The bigness is present not only in the overarching plot, but in the execution of the action as well. I have talked often about how overused some CGI effects are - just because you can create huge armies doesn't mean you must create huge armies. Skirmishes can be just as exciting as battles and a fistfight as tense as clash of ninjas - more so, if we connect with the human element better.

I once saw a bit of one of those Jason Statham movies in which he drives cars real fast (I don't know which one). Some bad guy had put a bomb on his car and somehow forced him to drive away with it attached even though he knew it was there. He drives real fast, finds a construction site with conveniently stacked material, drives the car up a makeshift ramp and into a barrel roll, positioning it precisely so that a nearby crane scrapes the bomb off the undercarriage of the car, then lands the car and drives away while the bomb explodes in the air as it dangles from the crane. I felt like I was watching a Road Runner cartoon - just too much.

Just recently, I saw a bit of Meet Boston Blackie, the first in a string of 40s action films about a reformed criminal who gets caught up solving crimes (usually because people think he did whatever it was). Blackie and a woman were in a car chase, being pursued by cops or crooks, I couldn't tell which. In order to elude them, Blackie unscrews the knob from his gearshift lever, throws it back at the other car, causing a spiderweb of cracks in their windshield that impedes the driver's vision and causes him to crash into a fire hydrant. Brilliant.

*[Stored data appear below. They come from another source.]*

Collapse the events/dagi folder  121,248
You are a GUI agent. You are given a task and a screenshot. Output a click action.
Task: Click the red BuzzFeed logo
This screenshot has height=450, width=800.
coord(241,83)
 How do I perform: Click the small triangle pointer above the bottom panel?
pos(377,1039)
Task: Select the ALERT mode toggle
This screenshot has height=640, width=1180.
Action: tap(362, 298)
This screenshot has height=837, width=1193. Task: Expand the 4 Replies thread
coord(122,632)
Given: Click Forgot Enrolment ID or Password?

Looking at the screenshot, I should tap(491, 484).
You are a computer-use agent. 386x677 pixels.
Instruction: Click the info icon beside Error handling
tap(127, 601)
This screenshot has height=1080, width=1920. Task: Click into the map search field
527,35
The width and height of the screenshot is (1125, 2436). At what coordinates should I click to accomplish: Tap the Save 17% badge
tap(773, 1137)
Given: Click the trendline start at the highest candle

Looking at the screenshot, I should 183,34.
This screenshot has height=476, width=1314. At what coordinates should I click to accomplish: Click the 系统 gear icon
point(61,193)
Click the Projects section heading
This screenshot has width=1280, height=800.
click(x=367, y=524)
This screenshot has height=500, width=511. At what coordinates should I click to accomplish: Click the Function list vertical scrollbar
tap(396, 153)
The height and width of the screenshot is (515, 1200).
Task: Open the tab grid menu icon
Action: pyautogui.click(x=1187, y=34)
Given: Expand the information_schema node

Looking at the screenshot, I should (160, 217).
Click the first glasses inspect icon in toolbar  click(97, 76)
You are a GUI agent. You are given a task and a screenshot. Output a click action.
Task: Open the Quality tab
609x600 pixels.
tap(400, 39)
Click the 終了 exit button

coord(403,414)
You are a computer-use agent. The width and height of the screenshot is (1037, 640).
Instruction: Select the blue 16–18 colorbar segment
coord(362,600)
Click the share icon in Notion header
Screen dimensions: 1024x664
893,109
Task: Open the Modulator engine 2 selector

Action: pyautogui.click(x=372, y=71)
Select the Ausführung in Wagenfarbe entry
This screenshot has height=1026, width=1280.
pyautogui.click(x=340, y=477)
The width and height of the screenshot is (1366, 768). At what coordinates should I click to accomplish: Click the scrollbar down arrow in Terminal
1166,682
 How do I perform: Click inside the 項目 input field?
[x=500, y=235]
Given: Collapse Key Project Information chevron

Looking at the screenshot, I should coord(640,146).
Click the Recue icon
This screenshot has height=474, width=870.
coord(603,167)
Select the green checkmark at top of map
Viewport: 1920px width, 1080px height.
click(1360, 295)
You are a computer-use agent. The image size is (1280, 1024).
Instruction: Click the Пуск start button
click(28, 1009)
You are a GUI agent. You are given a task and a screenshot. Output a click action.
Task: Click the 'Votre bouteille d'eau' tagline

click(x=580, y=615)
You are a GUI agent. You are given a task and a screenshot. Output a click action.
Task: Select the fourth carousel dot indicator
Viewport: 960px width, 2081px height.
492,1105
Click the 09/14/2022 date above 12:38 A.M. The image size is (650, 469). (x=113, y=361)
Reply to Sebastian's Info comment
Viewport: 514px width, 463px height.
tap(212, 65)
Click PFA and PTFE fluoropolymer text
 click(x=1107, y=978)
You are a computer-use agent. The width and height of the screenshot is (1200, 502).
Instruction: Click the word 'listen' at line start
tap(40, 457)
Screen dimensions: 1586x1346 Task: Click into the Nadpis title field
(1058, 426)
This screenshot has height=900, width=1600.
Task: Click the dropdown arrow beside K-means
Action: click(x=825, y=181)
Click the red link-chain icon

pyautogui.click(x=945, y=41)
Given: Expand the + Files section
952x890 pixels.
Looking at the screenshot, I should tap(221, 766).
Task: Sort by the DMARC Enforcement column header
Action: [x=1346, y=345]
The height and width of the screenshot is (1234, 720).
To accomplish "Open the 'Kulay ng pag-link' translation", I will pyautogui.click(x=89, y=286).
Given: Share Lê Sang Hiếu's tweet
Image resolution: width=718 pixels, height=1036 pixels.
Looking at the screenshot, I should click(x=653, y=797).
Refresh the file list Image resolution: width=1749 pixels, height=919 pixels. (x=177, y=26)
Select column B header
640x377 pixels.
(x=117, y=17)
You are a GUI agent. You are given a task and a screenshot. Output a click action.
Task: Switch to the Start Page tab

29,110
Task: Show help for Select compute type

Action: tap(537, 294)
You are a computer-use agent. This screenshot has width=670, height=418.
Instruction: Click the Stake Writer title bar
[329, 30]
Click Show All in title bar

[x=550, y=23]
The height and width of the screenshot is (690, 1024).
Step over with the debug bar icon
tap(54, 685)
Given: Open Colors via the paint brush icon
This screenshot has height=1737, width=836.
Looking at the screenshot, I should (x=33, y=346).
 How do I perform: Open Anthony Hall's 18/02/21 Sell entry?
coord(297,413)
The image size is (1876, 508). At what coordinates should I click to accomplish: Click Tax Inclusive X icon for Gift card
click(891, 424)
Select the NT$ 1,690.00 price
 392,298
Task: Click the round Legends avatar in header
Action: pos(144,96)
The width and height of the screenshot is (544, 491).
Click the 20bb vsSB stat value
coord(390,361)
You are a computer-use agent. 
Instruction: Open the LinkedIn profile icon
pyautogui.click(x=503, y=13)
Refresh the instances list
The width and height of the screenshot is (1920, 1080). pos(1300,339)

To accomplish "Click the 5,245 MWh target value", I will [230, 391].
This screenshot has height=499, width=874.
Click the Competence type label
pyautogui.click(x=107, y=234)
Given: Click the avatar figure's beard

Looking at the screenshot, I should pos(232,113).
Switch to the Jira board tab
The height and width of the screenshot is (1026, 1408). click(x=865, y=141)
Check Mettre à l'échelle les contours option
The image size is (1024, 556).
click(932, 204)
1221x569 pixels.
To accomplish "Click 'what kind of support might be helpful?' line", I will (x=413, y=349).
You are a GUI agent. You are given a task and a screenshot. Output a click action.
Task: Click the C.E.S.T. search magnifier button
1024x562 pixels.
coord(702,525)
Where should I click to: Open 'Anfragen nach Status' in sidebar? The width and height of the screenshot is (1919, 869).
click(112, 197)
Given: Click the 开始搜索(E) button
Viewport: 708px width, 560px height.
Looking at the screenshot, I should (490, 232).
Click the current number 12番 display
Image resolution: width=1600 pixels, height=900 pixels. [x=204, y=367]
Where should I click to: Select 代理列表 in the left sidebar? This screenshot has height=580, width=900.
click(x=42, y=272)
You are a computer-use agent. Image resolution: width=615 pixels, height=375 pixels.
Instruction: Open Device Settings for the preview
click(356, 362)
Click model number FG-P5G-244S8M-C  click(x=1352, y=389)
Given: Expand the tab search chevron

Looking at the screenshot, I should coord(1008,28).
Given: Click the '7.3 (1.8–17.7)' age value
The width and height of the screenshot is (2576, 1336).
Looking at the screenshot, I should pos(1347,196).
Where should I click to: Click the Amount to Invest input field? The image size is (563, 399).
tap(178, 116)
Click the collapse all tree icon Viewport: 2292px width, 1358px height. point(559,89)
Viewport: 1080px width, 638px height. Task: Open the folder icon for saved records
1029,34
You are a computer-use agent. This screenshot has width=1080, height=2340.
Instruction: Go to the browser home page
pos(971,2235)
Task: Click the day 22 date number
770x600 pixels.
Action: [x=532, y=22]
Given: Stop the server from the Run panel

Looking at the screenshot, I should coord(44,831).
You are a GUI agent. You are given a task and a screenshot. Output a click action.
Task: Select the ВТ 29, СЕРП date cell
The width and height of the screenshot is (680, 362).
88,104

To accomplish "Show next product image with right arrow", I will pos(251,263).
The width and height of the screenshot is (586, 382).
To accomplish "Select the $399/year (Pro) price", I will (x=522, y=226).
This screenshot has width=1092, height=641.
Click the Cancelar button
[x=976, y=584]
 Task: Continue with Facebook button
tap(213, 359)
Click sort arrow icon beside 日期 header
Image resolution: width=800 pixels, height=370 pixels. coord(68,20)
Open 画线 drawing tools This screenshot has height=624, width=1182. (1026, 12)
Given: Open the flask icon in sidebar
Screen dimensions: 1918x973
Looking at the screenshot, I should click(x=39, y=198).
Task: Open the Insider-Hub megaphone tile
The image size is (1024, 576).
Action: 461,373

That's a flick I'll have to catch the rest of. It seems more my size.

Sunday, January 10, 2016

"My name is J'onn J'onzz"

After all the years of reading comics and all the mentions of Martian Manhunter on my blog(s) since way back when and all the action figures, I have to tell you it was pretty gratifying to see this scene in Supergirl. Although the design is a little like the J'onn's Angry Asparagus Man period, it's still a great realization of the character - and David Harewood's characterization of J'onn (and his alter ego) in the show is likewise terrific.

Is it too early to start thinking about a spin-off?